Cette perspective qui avait été évoquée au plus fort de la crise des gilets jaunes a toujours été écartée par un gouvernement et un Président qui prétendent diriger malgré leur incapacité à convaincre la population et le reste des institutions du bien fondé de leur action.

Le risque serait bien sur que de nouvelles élections amènent un changement de majorité parlementaire et contraignent le Président à une cohabitation qui ne serait plus seulement populaire, mais institutionnelle.

L’inconvénient est de continuer à creuser le ressentiment de la population et à ne plus pouvoir diriger que par des ordonnances de papier.

Or, une réforme ayant l’importance que revêt la privatisation d’ADP ne peut pas sans une approbation nationale. C’était ce que nous réclamions en janvier de concert avec Patrick Weil, Paul Cassia et Françoise Vérchère dans Le Monde.

Dans ces conditions, ne souhaitant pas faire appel à la dissolution pour redonner de la concordance à la politique du pays, le RIP de l’article 11 de la Constitution apparaît comme une solution naturelle.
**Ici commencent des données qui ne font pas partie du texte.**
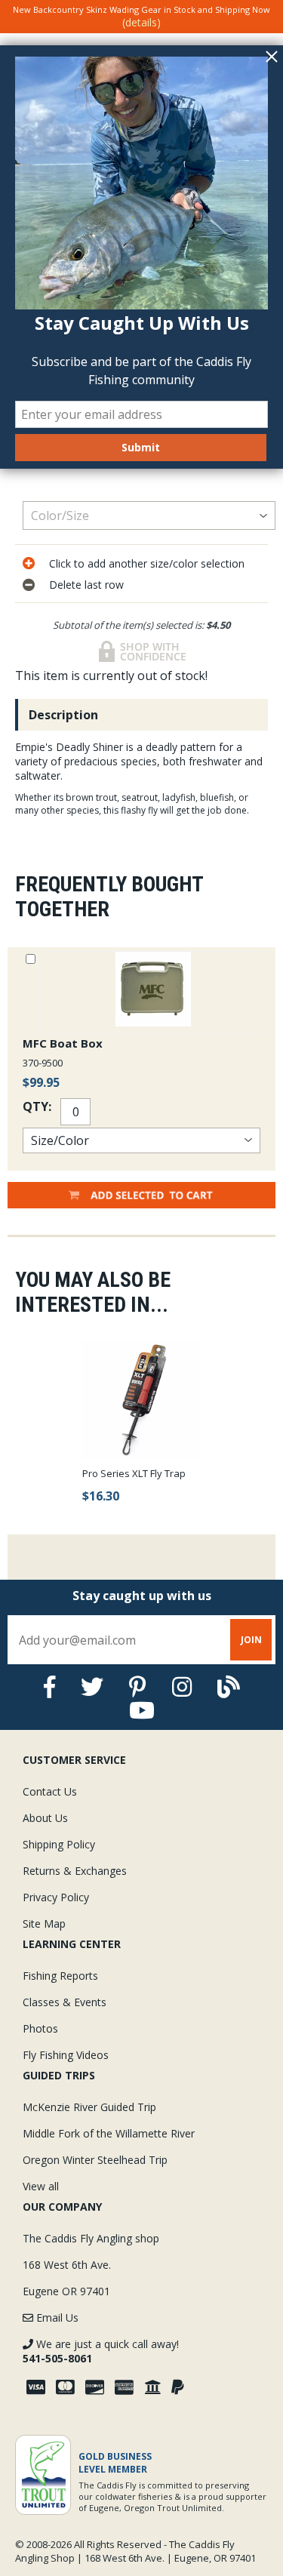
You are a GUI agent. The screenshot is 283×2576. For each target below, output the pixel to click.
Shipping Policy (59, 1844)
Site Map (44, 1923)
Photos (40, 2028)
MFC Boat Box (63, 1043)
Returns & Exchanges (75, 1871)
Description (63, 714)
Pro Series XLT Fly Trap (134, 1473)
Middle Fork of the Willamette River (109, 2133)
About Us (45, 1818)
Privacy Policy (56, 1897)
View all (41, 2186)
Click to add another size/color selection (147, 563)
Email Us (55, 2317)
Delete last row (86, 584)
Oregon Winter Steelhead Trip (95, 2160)
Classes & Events (64, 2002)
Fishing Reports (60, 1975)
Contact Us (50, 1791)
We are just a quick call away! (101, 2351)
Bien loin de mettre en danger la démocratie parlementaire, il la restaure. Il lui permet de se rééquilibrer face à l’exécutif, ou plutôt face à l’immobilisme présidentiel. Pour cela, les parlementaires doivent d’abord démontrer que leur accord dépasse suffisamment les clivages pour justifier de prendre une initiative qui dépasse la logique habituelle des projets et des propositions de loi. Ils doivent ensuite construire une alliance avec les citoyens dont il leur faut convaincre 10% de ceux qui sont enregistrés pour voter afin de pouvoir soit adopter eux-mêmes le texte correspondant, soit contraindre le Président à en appeler au référendum sur celui-ci.
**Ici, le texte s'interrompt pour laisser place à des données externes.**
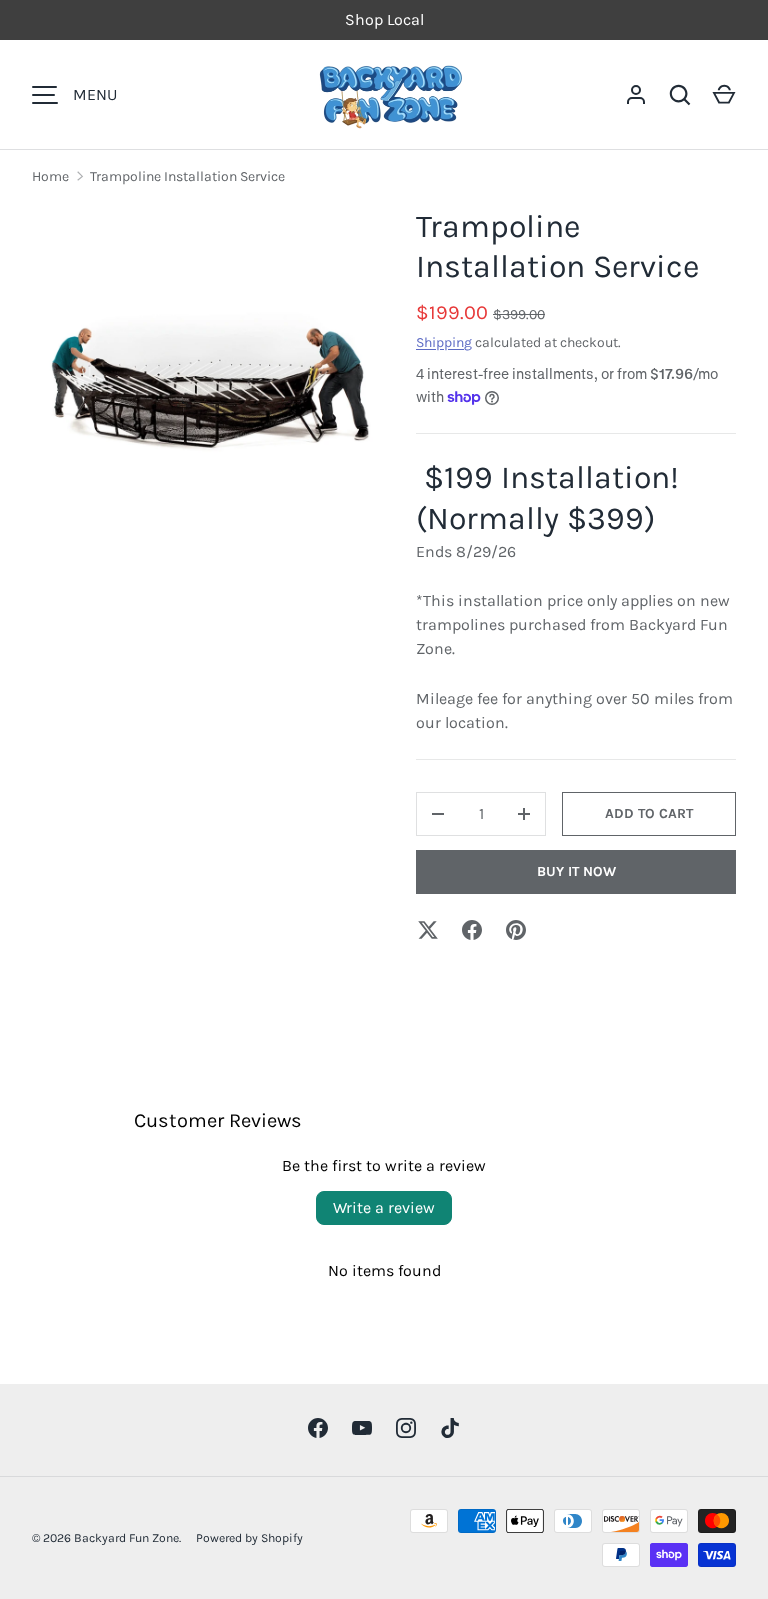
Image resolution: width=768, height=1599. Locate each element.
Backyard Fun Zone (126, 1538)
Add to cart (649, 813)
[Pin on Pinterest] (516, 930)
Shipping (444, 342)
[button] (724, 95)
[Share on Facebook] (472, 930)
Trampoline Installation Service (187, 176)
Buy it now (576, 871)
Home (50, 176)
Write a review (384, 1207)
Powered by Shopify (249, 1538)
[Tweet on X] (428, 930)
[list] (208, 383)
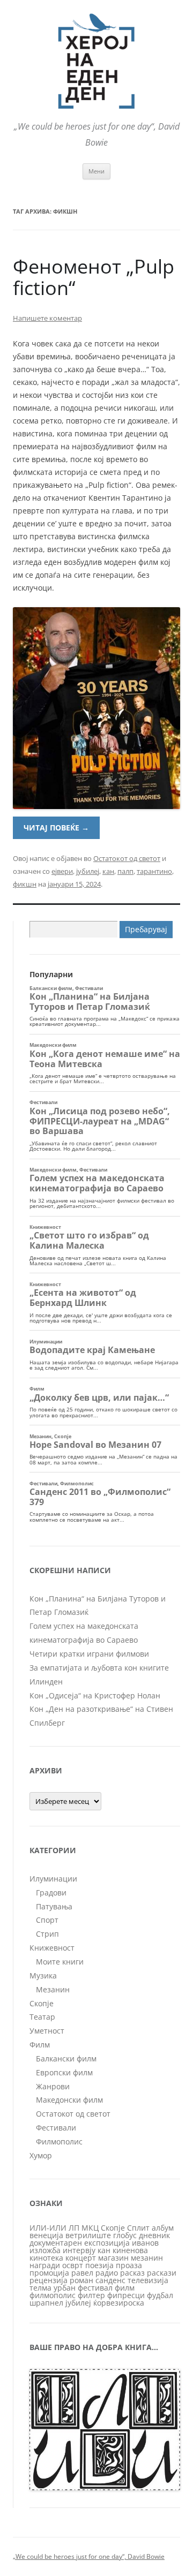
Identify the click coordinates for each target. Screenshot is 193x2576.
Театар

Oui, comme s’en est inquiété le gouvernement, « à chaque fois que la majorité vote une loi, 185 parlementaires peuvent retarder son application de plus de neuf mois« …
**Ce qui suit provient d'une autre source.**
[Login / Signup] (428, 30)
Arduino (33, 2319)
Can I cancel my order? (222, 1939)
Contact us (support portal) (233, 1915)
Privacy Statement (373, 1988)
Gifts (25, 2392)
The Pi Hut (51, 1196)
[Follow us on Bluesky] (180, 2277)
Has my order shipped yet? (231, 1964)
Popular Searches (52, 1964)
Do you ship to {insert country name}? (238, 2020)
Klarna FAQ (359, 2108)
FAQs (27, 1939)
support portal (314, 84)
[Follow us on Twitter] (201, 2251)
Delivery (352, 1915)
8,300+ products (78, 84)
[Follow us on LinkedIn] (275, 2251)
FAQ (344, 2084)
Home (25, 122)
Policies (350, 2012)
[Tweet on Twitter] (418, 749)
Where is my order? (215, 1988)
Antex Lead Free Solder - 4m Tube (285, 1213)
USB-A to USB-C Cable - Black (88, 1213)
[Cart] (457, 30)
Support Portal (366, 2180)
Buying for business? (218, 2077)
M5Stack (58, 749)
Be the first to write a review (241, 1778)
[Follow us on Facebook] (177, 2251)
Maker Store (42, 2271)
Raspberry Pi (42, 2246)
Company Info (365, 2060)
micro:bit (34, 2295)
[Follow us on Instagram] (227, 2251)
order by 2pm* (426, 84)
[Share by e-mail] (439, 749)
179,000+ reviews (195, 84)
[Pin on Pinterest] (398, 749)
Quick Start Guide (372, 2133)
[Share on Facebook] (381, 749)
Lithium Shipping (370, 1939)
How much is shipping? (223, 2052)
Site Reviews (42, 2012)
Mais quant à la raison de cette situation, c’est vers le gouvernement et le Président qu’il faut se tourner, et vers leur refus de mettre en oeuvre l’article 12 de la Constitution et de dissoudre le Parlement. En effet, on peut retourner l’argument et se demander quelle serait la légitimité d’un gouvernement qui ne pourrait pas éviter que 185 parlementaires contestent les textes de loi qu’il souhaite faire passer.

Autrement dit, l’utilisation de l’article 11 n’est qu’un rééquilibrage face au refus du Président de mettre en oeuvre l’article 12, et de continuer à maintenir un gouvernement dont la popularité a largement chuté depuis son élection. Ce n’est pas une menace pour la démocratie parlementaire, c’est un appel d’air démocratique contre la mainmise du Président sur l’exécutif et le mélange des rôles qui en résulte.